··· STORED ROWS

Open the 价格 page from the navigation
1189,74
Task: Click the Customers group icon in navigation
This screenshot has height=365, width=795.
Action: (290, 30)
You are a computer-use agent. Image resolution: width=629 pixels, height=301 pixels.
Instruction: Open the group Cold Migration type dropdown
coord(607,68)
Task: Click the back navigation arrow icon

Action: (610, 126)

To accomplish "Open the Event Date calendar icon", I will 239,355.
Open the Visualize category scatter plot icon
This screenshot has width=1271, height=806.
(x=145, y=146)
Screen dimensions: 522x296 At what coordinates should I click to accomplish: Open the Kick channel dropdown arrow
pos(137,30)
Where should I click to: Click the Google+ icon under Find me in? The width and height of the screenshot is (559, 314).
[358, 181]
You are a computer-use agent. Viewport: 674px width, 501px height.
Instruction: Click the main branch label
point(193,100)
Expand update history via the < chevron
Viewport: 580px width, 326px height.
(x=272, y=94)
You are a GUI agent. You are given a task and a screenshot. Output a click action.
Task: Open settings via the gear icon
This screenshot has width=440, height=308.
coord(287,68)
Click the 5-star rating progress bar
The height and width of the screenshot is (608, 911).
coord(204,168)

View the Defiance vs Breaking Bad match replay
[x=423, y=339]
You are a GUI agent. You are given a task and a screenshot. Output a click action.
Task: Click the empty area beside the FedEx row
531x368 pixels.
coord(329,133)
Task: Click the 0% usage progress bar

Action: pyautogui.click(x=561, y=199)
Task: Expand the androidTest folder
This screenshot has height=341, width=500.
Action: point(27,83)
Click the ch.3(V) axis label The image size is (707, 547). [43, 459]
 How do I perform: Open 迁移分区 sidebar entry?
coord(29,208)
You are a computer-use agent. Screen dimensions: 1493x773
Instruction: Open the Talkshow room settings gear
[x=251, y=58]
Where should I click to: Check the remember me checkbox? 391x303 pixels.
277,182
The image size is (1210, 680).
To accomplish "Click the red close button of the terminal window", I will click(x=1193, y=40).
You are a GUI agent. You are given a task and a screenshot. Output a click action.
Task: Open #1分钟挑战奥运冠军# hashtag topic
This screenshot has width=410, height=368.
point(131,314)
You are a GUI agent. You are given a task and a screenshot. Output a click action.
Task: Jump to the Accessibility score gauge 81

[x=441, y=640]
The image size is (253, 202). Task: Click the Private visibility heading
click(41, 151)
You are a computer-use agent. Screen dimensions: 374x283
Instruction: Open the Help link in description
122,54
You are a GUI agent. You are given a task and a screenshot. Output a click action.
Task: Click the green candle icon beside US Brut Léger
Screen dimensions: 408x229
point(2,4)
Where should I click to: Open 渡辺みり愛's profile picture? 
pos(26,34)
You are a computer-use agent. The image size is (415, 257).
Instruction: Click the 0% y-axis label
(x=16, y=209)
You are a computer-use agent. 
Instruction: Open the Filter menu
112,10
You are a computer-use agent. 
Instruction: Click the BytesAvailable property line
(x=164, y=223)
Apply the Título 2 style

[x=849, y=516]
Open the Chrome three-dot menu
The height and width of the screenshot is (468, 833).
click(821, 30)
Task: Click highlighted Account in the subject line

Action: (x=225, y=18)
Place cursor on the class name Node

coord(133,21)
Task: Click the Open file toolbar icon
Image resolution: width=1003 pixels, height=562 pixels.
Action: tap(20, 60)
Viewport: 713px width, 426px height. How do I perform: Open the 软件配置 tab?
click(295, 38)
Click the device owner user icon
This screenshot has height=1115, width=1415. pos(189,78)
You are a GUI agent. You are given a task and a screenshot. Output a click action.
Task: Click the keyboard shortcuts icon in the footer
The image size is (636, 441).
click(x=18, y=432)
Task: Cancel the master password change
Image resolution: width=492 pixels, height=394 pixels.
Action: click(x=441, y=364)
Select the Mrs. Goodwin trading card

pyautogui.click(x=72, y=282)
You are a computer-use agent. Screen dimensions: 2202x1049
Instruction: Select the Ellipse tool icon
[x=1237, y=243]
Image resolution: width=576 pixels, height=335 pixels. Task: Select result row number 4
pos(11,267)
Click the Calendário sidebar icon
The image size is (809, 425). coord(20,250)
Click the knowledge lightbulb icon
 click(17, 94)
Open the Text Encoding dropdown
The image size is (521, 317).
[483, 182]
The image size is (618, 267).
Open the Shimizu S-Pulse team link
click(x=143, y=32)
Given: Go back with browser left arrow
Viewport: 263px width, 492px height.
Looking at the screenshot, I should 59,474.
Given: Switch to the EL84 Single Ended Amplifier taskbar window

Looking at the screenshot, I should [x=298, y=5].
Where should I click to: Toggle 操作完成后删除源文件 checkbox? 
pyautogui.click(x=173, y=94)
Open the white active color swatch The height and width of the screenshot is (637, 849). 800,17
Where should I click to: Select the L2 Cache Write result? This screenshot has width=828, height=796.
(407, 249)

······

◆ TASK STATEMENT ◆
Present every line of the entries above as a numbered list, omitting blank lines.

◆ EXPECTED ANSWER ◆
1. Open the 价格 page from the navigation
2. 1189,74
3. Task: Click the Customers group icon in navigation
4. This screenshot has height=365, width=795.
5. Action: (290, 30)
6. You are a computer-use agent. Image resolution: width=629 pixels, height=301 pixels.
7. Instruction: Open the group Cold Migration type dropdown
8. coord(607,68)
9. Task: Click the back navigation arrow icon
10. Action: (610, 126)
11. To accomplish "Open the Event Date calendar icon", I will 239,355.
12. Open the Visualize category scatter plot icon
13. This screenshot has width=1271, height=806.
14. (x=145, y=146)
15. Screen dimensions: 522x296 At what coordinates should I click to accomplish: Open the Kick channel dropdown arrow
16. pos(137,30)
17. Where should I click to: Click the Google+ icon under Find me in? The width and height of the screenshot is (559, 314).
18. [358, 181]
19. You are a computer-use agent. Viewport: 674px width, 501px height.
20. Instruction: Click the main branch label
21. point(193,100)
22. Expand update history via the < chevron
23. Viewport: 580px width, 326px height.
24. (x=272, y=94)
25. You are a GUI agent. You are given a task and a screenshot. Output a click action.
26. Task: Open settings via the gear icon
27. This screenshot has width=440, height=308.
28. coord(287,68)
29. Click the 5-star rating progress bar
30. The height and width of the screenshot is (608, 911).
31. coord(204,168)
32. View the Defiance vs Breaking Bad match replay
33. [x=423, y=339]
34. You are a GUI agent. You are given a task and a screenshot. Output a click action.
35. Task: Click the empty area beside the FedEx row
36. 531x368 pixels.
37. coord(329,133)
38. Task: Click the 0% usage progress bar
39. Action: pyautogui.click(x=561, y=199)
40. Task: Expand the androidTest folder
41. This screenshot has height=341, width=500.
42. Action: point(27,83)
43. Click the ch.3(V) axis label The image size is (707, 547). [43, 459]
44.  How do I perform: Open 迁移分区 sidebar entry?
45. coord(29,208)
46. You are a computer-use agent. Screen dimensions: 1493x773
47. Instruction: Open the Talkshow room settings gear
48. [x=251, y=58]
49. Where should I click to: Check the remember me checkbox? 391x303 pixels.
50. 277,182
51. The image size is (1210, 680).
52. To accomplish "Click the red close button of the terminal window", I will click(x=1193, y=40).
53. You are a GUI agent. You are given a task and a screenshot. Output a click action.
54. Task: Open #1分钟挑战奥运冠军# hashtag topic
55. This screenshot has width=410, height=368.
56. point(131,314)
57. You are a GUI agent. You are given a task and a screenshot. Output a click action.
58. Task: Jump to the Accessibility score gauge 81
59. [x=441, y=640]
60. The image size is (253, 202). Task: Click the Private visibility heading
61. click(41, 151)
62. You are a computer-use agent. Screen dimensions: 374x283
63. Instruction: Open the Help link in description
64. 122,54
65. You are a GUI agent. You are given a task and a screenshot. Output a click action.
66. Task: Click the green candle icon beside US Brut Léger
67. Screen dimensions: 408x229
68. point(2,4)
69. Where should I click to: Open 渡辺みり愛's profile picture? 
70. pos(26,34)
71. You are a computer-use agent. The image size is (415, 257).
72. Instruction: Click the 0% y-axis label
73. (x=16, y=209)
74. You are a computer-use agent. 
75. Instruction: Open the Filter menu
76. 112,10
77. You are a computer-use agent. 
78. Instruction: Click the BytesAvailable property line
79. (x=164, y=223)
80. Apply the Título 2 style
81. [x=849, y=516]
82. Open the Chrome three-dot menu
83. The height and width of the screenshot is (468, 833).
84. click(821, 30)
85. Task: Click highlighted Account in the subject line
86. Action: (x=225, y=18)
87. Place cursor on the class name Node
88. coord(133,21)
89. Task: Click the Open file toolbar icon
90. Image resolution: width=1003 pixels, height=562 pixels.
91. Action: tap(20, 60)
92. Viewport: 713px width, 426px height. How do I perform: Open the 软件配置 tab?
93. click(295, 38)
94. Click the device owner user icon
95. This screenshot has height=1115, width=1415. pos(189,78)
96. You are a GUI agent. You are given a task and a screenshot. Output a click action.
97. Task: Click the keyboard shortcuts icon in the footer
98. The image size is (636, 441).
99. click(x=18, y=432)
100. Task: Cancel the master password change
101. Image resolution: width=492 pixels, height=394 pixels.
102. Action: click(x=441, y=364)
103. Select the Mrs. Goodwin trading card
104. pyautogui.click(x=72, y=282)
105. You are a computer-use agent. Screen dimensions: 2202x1049
106. Instruction: Select the Ellipse tool icon
107. [x=1237, y=243]
108. Image resolution: width=576 pixels, height=335 pixels. Task: Select result row number 4
109. pos(11,267)
110. Click the Calendário sidebar icon
111. The image size is (809, 425). coord(20,250)
112. Click the knowledge lightbulb icon
113.  click(17, 94)
114. Open the Text Encoding dropdown
115. The image size is (521, 317).
116. [483, 182]
117. The image size is (618, 267).
118. Open the Shimizu S-Pulse team link
119. click(x=143, y=32)
120. Given: Go back with browser left arrow
121. Viewport: 263px width, 492px height.
122. Looking at the screenshot, I should 59,474.
123. Given: Switch to the EL84 Single Ended Amplifier taskbar window
124. Looking at the screenshot, I should [x=298, y=5].
125. Where should I click to: Toggle 操作完成后删除源文件 checkbox? 
126. pyautogui.click(x=173, y=94)
127. Open the white active color swatch The height and width of the screenshot is (637, 849). 800,17
128. Where should I click to: Select the L2 Cache Write result? This screenshot has width=828, height=796.
129. (407, 249)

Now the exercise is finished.